The deadline plan for last year's annual leave was scheduled for early spring when the epidemic situation improved. Ben was all prepared to be stabbed, but the local customs remained very simple and honest (it's the off-season now).
On the first night of landing, the hotel provided free airport pick-up service. During the off-season, there were less than 300 rooms, which was really great.
The next day, I went to Jiuzhai. The beautiful scenery was accompanied by altitude sickness. The scenery didn't reveal the plot. If you don't have confidence in yourself, bring an oxygen tank.

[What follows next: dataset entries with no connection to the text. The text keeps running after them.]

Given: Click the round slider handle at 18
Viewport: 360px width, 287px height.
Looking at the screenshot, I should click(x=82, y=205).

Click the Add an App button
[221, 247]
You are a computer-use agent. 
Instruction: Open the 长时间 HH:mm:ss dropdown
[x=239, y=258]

On the third day, we originally planned to take a chartered car to travel through Huanglong and Muni Valley. We would have fun all the way and just reach the airport, a so-called mini version of Jiuzhai. Later, the cable car was suspended during the off-season, and altitude sickness also left us exhausted. It's really worth having self-awareness. Just ask the chartered car driver to arrange things freely. We were already prepared to be cut, but unexpectedly, it turned out to be the biggest surprise of this trip.

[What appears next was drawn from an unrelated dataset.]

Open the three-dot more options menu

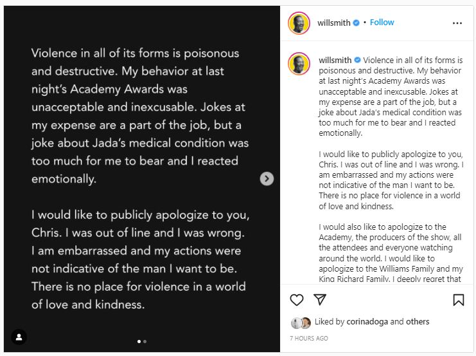coord(457,23)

We set off lazily at ten in the morning, visiting the Tibetan village, the source of the Minjiang River, and the Red Army Memorial Hall (the best of the best brought by the closure of the scenic spot).

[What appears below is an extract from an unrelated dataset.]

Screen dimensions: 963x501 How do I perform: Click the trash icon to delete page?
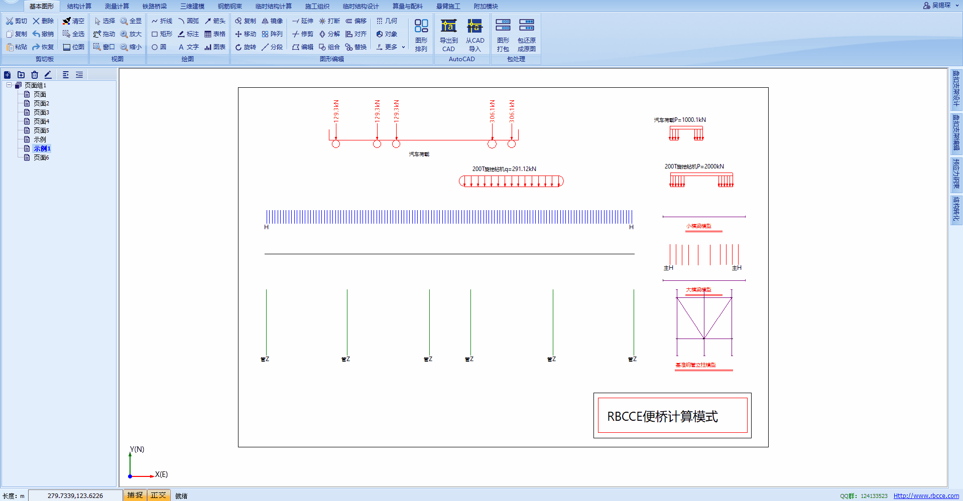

First, the Tibetan villages are breathtakingly beautiful, with mountain views that far surpass those of Jiuzhai. The simple and well-behaved Tibetan people are there. Horseback riding costs 100 yuan per hour, which is enough for a young lady to get a license plate and pose.
As the memorial hall was closed, I unexpectedly visited the Tibetan sister of the driver to wait for the flight and taste the local butter tea and beef jerky. It was a pleasant surprise. The children at home and the local Tibetan children bowed and played Black Cat Sheriff vs. Ultraman for two hours, exchanging gifts and snacks respectively.